The last couple of days I’ve spent improving the performance of my neural net simulator that I wanted to embed in Ruby (for easier scripting). The pure C++ version is very fast until I embed it into Ruby, in which case performance drops significantly. Here some numbers:

20.98 seconds, pure C++
24.16 seconds, C++ embedded in Ruby
26.16 seconds, C++ embedded in Ruby with wrapping C++ objects in Ruby objects
36.90 seconds, C++ embedded in Ruby with loading code written in Ruby (implies wrapping)

Note that in the last case, the loading code is written in Ruby. The time spent in loading the net is not significant (under 1 second)!

So how comes it that the same code embedded in Ruby just runs slower? At first I thought it must have to do with some compiler flags like -fPIC or -shared. But no, that’s not the reason!

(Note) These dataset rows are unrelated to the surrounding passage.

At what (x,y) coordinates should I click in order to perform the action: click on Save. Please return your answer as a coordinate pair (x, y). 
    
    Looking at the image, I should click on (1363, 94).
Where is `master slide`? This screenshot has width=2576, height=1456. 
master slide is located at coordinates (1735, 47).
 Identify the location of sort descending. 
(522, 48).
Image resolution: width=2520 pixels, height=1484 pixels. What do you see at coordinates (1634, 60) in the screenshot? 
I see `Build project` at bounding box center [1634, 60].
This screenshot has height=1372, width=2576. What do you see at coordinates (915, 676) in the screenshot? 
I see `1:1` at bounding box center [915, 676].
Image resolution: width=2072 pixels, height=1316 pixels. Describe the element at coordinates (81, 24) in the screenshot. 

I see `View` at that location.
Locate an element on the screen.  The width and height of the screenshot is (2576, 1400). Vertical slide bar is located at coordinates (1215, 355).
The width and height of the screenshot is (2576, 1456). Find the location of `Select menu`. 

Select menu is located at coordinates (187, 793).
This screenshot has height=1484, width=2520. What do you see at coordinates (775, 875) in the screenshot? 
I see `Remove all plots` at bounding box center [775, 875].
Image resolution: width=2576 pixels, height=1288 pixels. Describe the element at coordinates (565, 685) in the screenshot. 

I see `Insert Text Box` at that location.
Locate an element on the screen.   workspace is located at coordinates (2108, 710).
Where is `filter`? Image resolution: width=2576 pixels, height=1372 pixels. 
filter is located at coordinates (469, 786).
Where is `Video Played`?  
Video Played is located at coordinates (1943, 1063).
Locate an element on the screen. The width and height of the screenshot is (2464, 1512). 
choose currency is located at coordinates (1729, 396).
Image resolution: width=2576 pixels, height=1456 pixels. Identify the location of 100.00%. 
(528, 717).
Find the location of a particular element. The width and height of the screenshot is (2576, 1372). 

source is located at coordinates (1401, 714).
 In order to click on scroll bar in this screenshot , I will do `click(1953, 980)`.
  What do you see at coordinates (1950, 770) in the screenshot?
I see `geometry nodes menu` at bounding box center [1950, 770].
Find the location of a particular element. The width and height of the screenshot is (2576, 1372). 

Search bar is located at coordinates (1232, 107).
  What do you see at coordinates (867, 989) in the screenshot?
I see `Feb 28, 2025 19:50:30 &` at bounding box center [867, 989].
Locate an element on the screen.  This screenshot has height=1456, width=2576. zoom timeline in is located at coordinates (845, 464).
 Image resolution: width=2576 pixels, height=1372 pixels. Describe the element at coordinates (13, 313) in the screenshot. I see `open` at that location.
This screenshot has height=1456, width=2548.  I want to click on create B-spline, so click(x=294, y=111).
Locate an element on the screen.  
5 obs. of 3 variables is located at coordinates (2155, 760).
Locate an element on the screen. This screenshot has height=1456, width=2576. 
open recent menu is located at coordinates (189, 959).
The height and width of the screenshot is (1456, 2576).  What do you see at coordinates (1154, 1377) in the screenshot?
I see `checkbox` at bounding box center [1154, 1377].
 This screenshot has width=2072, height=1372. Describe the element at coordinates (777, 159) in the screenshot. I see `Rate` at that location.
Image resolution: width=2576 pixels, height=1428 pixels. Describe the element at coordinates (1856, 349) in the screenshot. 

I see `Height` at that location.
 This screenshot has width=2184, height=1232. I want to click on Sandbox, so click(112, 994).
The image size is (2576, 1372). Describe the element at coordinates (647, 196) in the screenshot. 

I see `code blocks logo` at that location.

My latest theory is that of memory fragmentation. Loading a net in Ruby allocates a lot of objects making further memory allocations slower. That’s the only reason I now can think of. Would be nice to have two separate memory frames, one for Ruby and one for my C++ application so that fragmenting one doesn’t hurt the other. In my C++ application I have to allocate a lot of memory for the priority queues, mainly expand them in size to hold more entries. That’s the only downside of the priority queues I use. The need for expanding an array. Maybe I use some more advanced data structure, something what I found under the name DSplay. A DSplay uses three structures, a splay tree which holds the newest items, a calendar queue (for one year) for the medium items and a linked list for all the “far future” items. The good thing is that this combination doesn’t need that much allocation. A free list allocator is enough. Of course I’d use an implicit heap instead of the splay tree, which would make it a lot faster IMO.